New #fitkids classes combine fun, health

Posted at 8:00 AM, Feb 29, 2016
and last updated 2016-02-29 12:01:34-05

CINCINNATI -- A new fitness program is helping Tri-State kids improve their health while having fun.

Created by certified personal trainer Barbara Wenning last October, #fitkids is a weekly workout program for 5- to 15-year-olds.
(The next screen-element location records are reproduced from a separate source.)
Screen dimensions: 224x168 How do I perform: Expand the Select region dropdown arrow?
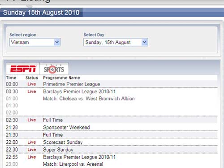[57, 42]
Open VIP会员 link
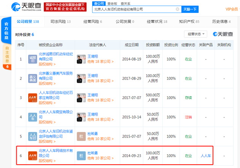This screenshot has width=240, height=168. coord(230,9)
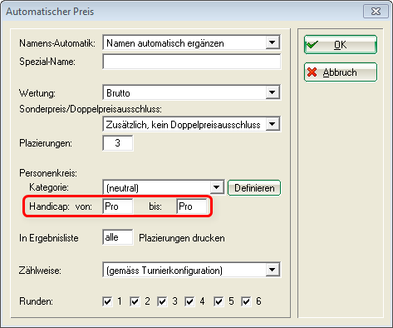Click the green checkmark on OK
This screenshot has width=393, height=328.
[312, 44]
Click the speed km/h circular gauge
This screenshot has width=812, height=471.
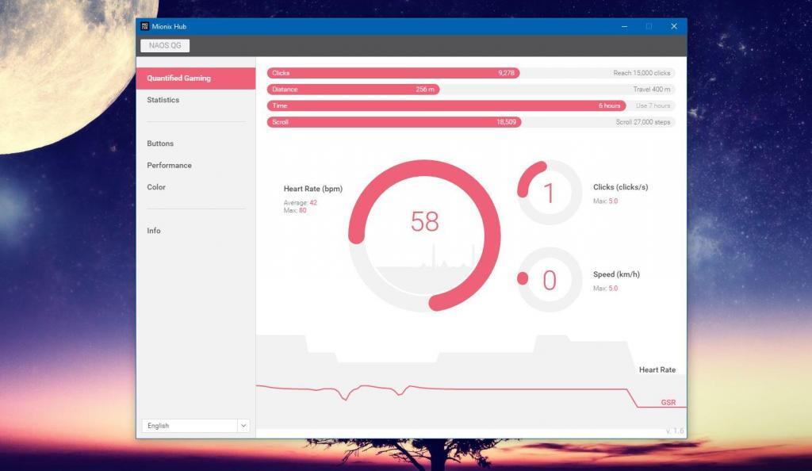(549, 279)
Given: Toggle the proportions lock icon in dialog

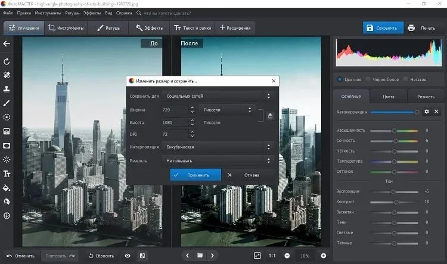Looking at the screenshot, I should tap(270, 116).
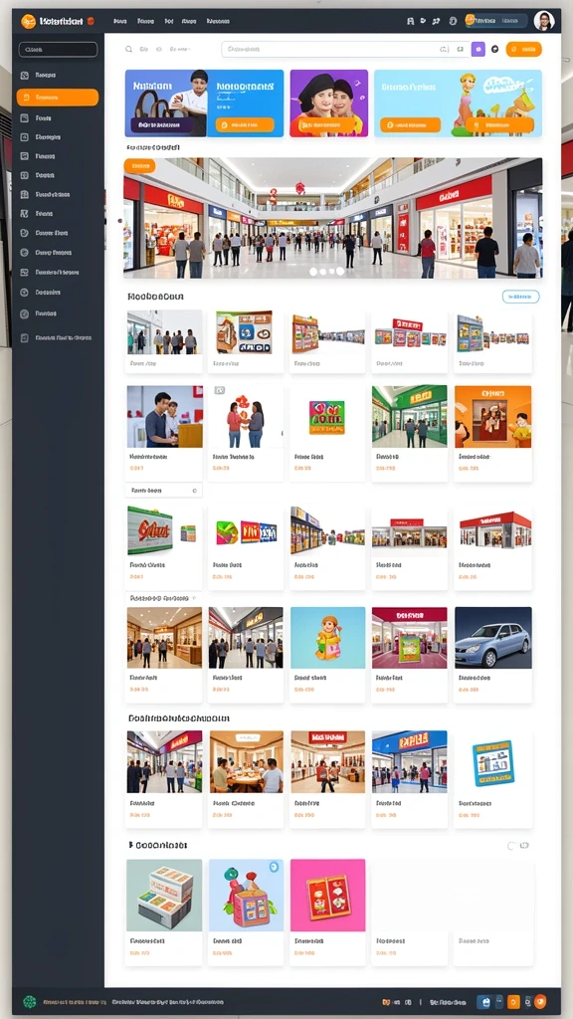
Task: Select the highlighted orange sidebar item
Action: [x=58, y=98]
Although the program originally was geared toward girls, it recently expanded to include boys. 

Each Saturday of the five-week program, kids spend one hour at Gymbo’s Personal Training and Fitness Center in Western Hills doing speed and agility training and core conditioning.

“I just try to make sure that they’re having fun, and it’s all about being active and healthy,” Wenning said.

While Wenning was athletic from a young age, she tended to focus her energy on cardio exercise, not realizing she needed a more varied routine to be truly healthy.

“I was always active as far as sports growing up and I was a runner, but I had never really lifted weights,” she said.

After working with a personal trainer, who helped get her into weight lifting, she was inspired to help others achieve their fitness goals.

“I thought I would love to do this and help other people the way my trainer helped me,” Wenning said.

Program participants receive a challenge to do each week when they’re not in the class, such as trying a new fruit or vegetable. Provided

She was so inspired that she enrolled in classes at Cincinnati State Technical and Community College. She earned her ACSM (American College of Sports Medicine) and NASM (National Academy of Sports Medicine) certifications and left her longtime career at TriHealth to become a personal trainer at Gymbo’s.

For the past five years, she’s worked one-on-one training people – primarily women – in how to exercise and make healthy choices.

“She just loves to help everybody out and get everybody educated on health and fitness,” said Kristy Ward, one of Wenning’s clients whose daughter is involved in #fitkids.

It was through one of Wenning’s clients that she got the idea to start a program for kids.

“I’m a single mom, so a lot of times when I would go in I would have to bring my daughter, and she would do a lot of the exercises with me,” said Kristin McGaha, whose daughter is in the #fitkids program.

Wenning started the program in October, thinking she would offer a single five-week session, but it was so popular she decided to continue and expand the program to include both boys and girls.

“It just kind of took off from there,” Wenning said.

While the sessions are five weeks long, kids aren’t required to attend each class, and parents pay only for the number of classes their children attend.

Each week, weather permitting, Wenning takes the youths outside where they stretch, flip tires, jump rope and do push-ups, among other activities. She encourages her students to keep food journals and gives them challenges, like trying a new fruit or vegetable during the week.

Encouraging kids to take responsibility for their own eating and exercise habits empowers them and helps build their self-esteem, she said.

“They get really excited about choosing different healthy alternatives,” McGaha said.

Wenning also talks to the kids about bullying and the importance of being strong not only physically but mentally.

“I was really surprised about how much bullying actually is going on in the schools right now,” Wenning said.

“A lot of the girls were coming to me telling me that they were picked on in school … and that they wanted to be skinny,” she said.

While other youth fitness programs are available around Greater Cincinnati, Wenning tries to set #fitkids apart by focusing on overall fitness and loving oneself over weight and appearance. 

Unlike many other programs in the region, #fitkids also combines a broad age range within a single group.

Whether kids join the group at 5, 15 or somewhere in between, giving them an opportunity to learn about healthy decision-making in youth sets the tone for the rest of their lives, McGaha said.

“It’s important to start at a young age,” McGaha said. “That way they can kind of adapt that healthy lifestyle throughout their entire life.”